WHAT TO PRODUCE
The data below has to be returned exactly, down to the last character.

GIVEN DATA
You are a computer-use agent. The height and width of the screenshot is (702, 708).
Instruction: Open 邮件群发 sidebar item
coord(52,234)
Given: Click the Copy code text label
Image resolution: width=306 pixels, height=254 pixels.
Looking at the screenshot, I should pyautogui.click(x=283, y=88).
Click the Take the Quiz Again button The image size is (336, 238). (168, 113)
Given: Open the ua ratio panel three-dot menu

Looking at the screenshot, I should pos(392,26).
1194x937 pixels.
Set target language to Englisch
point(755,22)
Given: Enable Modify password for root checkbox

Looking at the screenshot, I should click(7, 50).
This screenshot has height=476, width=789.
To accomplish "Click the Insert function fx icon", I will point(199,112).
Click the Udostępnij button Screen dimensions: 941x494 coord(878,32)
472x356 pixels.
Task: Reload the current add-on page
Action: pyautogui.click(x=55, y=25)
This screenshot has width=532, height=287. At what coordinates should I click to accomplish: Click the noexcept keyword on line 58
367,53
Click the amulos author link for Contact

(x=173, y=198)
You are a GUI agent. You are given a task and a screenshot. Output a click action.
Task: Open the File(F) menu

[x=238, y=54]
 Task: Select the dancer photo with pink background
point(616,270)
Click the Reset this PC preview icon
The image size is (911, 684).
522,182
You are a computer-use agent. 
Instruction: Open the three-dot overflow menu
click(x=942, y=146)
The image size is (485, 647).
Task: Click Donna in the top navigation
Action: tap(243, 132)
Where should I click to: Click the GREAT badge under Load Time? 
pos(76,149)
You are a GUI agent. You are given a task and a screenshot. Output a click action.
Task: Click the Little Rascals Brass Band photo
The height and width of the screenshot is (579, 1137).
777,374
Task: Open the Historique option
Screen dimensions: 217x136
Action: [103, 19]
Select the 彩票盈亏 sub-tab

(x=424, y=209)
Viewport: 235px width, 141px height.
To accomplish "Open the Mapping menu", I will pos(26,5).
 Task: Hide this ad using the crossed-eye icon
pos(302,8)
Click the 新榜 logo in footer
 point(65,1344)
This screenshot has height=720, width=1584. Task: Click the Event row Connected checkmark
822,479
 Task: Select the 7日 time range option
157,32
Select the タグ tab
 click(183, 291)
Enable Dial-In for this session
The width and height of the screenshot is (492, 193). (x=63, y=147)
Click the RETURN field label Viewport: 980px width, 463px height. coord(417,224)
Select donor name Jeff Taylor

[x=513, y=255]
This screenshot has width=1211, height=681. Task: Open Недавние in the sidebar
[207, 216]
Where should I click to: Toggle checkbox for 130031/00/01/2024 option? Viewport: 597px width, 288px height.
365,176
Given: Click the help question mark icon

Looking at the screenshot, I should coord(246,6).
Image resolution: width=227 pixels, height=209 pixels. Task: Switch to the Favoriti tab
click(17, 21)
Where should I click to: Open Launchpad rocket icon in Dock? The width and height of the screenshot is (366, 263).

WRITTEN RESPONSE
You are a computer-use agent. The height and width of the screenshot is (702, 708).
Instruction: Open 邮件群发 sidebar item
coord(52,234)
Given: Click the Copy code text label
Image resolution: width=306 pixels, height=254 pixels.
Looking at the screenshot, I should pyautogui.click(x=283, y=88).
Click the Take the Quiz Again button The image size is (336, 238). (168, 113)
Given: Open the ua ratio panel three-dot menu

Looking at the screenshot, I should pos(392,26).
1194x937 pixels.
Set target language to Englisch
point(755,22)
Given: Enable Modify password for root checkbox

Looking at the screenshot, I should click(7, 50).
This screenshot has height=476, width=789.
To accomplish "Click the Insert function fx icon", I will point(199,112).
Click the Udostępnij button Screen dimensions: 941x494 coord(878,32)
472x356 pixels.
Task: Reload the current add-on page
Action: pyautogui.click(x=55, y=25)
This screenshot has width=532, height=287. At what coordinates should I click to accomplish: Click the noexcept keyword on line 58
367,53
Click the amulos author link for Contact

(x=173, y=198)
You are a GUI agent. You are given a task and a screenshot. Output a click action.
Task: Open the File(F) menu

[x=238, y=54]
 Task: Select the dancer photo with pink background
point(616,270)
Click the Reset this PC preview icon
The image size is (911, 684).
522,182
You are a computer-use agent. 
Instruction: Open the three-dot overflow menu
click(x=942, y=146)
The image size is (485, 647).
Task: Click Donna in the top navigation
Action: tap(243, 132)
Where should I click to: Click the GREAT badge under Load Time? 
pos(76,149)
You are a GUI agent. You are given a task and a screenshot. Output a click action.
Task: Click the Little Rascals Brass Band photo
The height and width of the screenshot is (579, 1137).
777,374
Task: Open the Historique option
Screen dimensions: 217x136
Action: [103, 19]
Select the 彩票盈亏 sub-tab

(x=424, y=209)
Viewport: 235px width, 141px height.
To accomplish "Open the Mapping menu", I will pos(26,5).
 Task: Hide this ad using the crossed-eye icon
pos(302,8)
Click the 新榜 logo in footer
 point(65,1344)
This screenshot has height=720, width=1584. Task: Click the Event row Connected checkmark
822,479
 Task: Select the 7日 time range option
157,32
Select the タグ tab
 click(183, 291)
Enable Dial-In for this session
The width and height of the screenshot is (492, 193). (x=63, y=147)
Click the RETURN field label Viewport: 980px width, 463px height. coord(417,224)
Select donor name Jeff Taylor

[x=513, y=255]
This screenshot has width=1211, height=681. Task: Open Недавние in the sidebar
[207, 216]
Where should I click to: Toggle checkbox for 130031/00/01/2024 option? Viewport: 597px width, 288px height.
365,176
Given: Click the help question mark icon

Looking at the screenshot, I should coord(246,6).
Image resolution: width=227 pixels, height=209 pixels. Task: Switch to the Favoriti tab
click(17, 21)
Where should I click to: Open Launchpad rocket icon in Dock? The width and height of the screenshot is (366, 263).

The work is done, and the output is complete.